Tuesday, October 30, 2018

"All Persons Born ... in the United States"

In 1920, my maternal grandparents and their 5 children immigrated to the United States from Catania in Sicily. Many of their countrymen had made that same journey in the half-century since Italian unification. Why exactly my grandparents chose to cross the Atlantic then I do not know, and there is now no one left to amplify that part of the story. In any case, after settling in New York, they had one more child, my mother, born in 1922. Sometime thereafter, my grandparents and the younger children returned to Italy, leaving the two oldest to make their own way in America. By 1930, however, they decided to return to New York. Immigration was more difficult then than it had been a decade earlier. But they were able to return and reunite the family thanks to my mother's American citizenship. For all the vile nativism in vogue at that time, my mother's U,S, citizenship was not in doubt. If instead President Trump or someone with similar views to his had been able to alter American history, my mother might have had to remain in Italy. Whatever would have happened to her, had she survived the Second World War, she would almost certainly not have met and married my father, and I would never have ever existed! Thanks be to God - and the 14th Amendment to the U.S. Constitution - they did meet, and I do exist.

The constitutional text is clear. All persons born or naturalized in the United States and subject to the jurisdiction thereof, are citizens of the United States (amendment 14, Section 1). The Civil War had undone the Supreme Court's evil Dred Scott Decision on the battlefield, and the 14th Amendment then codified the consequences of that victory in the Constitution, settling the status of freed slaves and their descendants as citizens once and for all. Since then, generations of immigrants have benefited from this constitutional provision, and this country has grown great thanks to them and their descendants.
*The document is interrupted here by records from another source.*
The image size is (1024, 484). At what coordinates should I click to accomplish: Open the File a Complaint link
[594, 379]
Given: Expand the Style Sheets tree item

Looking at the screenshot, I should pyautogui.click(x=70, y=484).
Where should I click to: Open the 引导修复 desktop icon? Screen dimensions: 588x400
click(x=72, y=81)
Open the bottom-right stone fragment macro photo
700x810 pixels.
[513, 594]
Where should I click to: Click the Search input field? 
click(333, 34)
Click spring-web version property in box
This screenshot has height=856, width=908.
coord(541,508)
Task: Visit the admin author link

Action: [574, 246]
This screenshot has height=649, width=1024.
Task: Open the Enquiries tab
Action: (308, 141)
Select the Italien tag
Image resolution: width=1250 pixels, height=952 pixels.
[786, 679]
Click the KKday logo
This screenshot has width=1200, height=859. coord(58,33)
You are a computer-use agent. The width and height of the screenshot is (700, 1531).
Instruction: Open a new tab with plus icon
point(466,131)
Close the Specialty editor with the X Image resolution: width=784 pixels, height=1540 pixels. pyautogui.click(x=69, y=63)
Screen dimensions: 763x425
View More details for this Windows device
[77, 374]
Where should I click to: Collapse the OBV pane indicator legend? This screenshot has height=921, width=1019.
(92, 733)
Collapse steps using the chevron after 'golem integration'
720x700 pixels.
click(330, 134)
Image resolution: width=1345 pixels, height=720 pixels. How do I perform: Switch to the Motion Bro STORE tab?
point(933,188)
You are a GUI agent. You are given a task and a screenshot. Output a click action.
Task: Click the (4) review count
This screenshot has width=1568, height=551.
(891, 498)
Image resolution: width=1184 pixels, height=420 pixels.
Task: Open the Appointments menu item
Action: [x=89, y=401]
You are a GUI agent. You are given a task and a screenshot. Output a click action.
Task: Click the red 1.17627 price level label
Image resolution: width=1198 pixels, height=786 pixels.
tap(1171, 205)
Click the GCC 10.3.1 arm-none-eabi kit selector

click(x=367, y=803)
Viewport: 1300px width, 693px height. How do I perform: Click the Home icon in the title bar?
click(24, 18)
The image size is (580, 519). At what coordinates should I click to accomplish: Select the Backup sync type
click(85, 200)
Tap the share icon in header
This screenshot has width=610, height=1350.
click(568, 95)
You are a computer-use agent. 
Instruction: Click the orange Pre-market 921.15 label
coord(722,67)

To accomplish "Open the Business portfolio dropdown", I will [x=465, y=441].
Now president Trump claims the constitutional guarantee of citizenship can be undone - not by a constitutional amendment but by a mere Executive Order - about as brazenly unconstitutional a claim as such claims get. Perhaps he is just trying to ensure that his supporters get out and vote, making his pre-election "closing argument." Perhaps, he actually believes it. Perhaps he and his advisers actually believe they could get away with it - now that the Republicans control the Supreme Court.